Although Aspen said it was still negotiating with the workers’ union, sources close to the matter said the pharmaceutical manufacturer intended to retrench about 500 workers.

Shauneen Beukes, the company’s group communications manager, in a written response to City Press, said Aspen had embarked on a transformation journey to transition its South African manufacturing operations into a globally competitive, technologically advanced and sustainable business, enabling it to access a number of niche therapeutic areas.

“While a position can be determined only once the CCMA consultation process has been conducted and all options explored to minimise potential job losses, there is potential for some employers to be impacted.

“We are working hard to find suitable alternatives to minimise the impact of this process. We don’t take this lightly and it is as the last resort,” said Beukes.

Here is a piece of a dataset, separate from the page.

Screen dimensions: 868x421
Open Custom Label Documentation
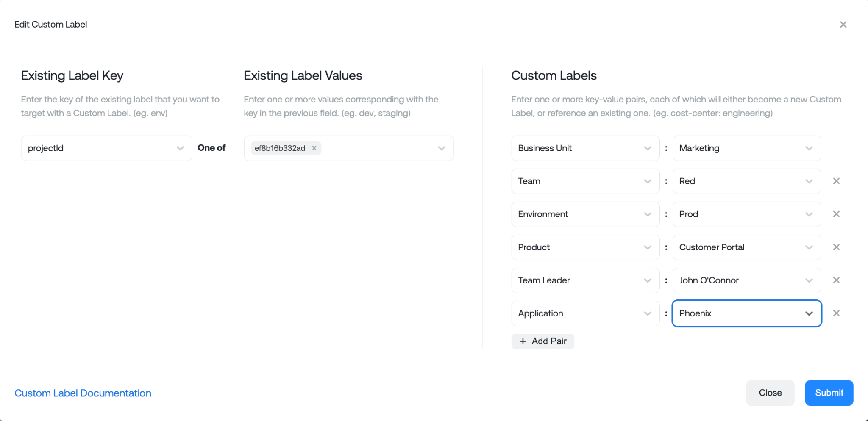click(83, 393)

It had been reported that Educor intended to retrench more than 700 workers. The company sent a memo to workers earlier this month notifying them about the impending job cuts. It gave poor enrolments and non-payment of fees as reasons for retrenchments.

On a positive note, this week the Coega Development Corporation announced that Treasury had approved seven infrastructure projects valued at R1.4 billion to be implemented by Nelson Mandela Bay.

Whether these will bring the much-needed jobs to this economically depressed area remains to be seen.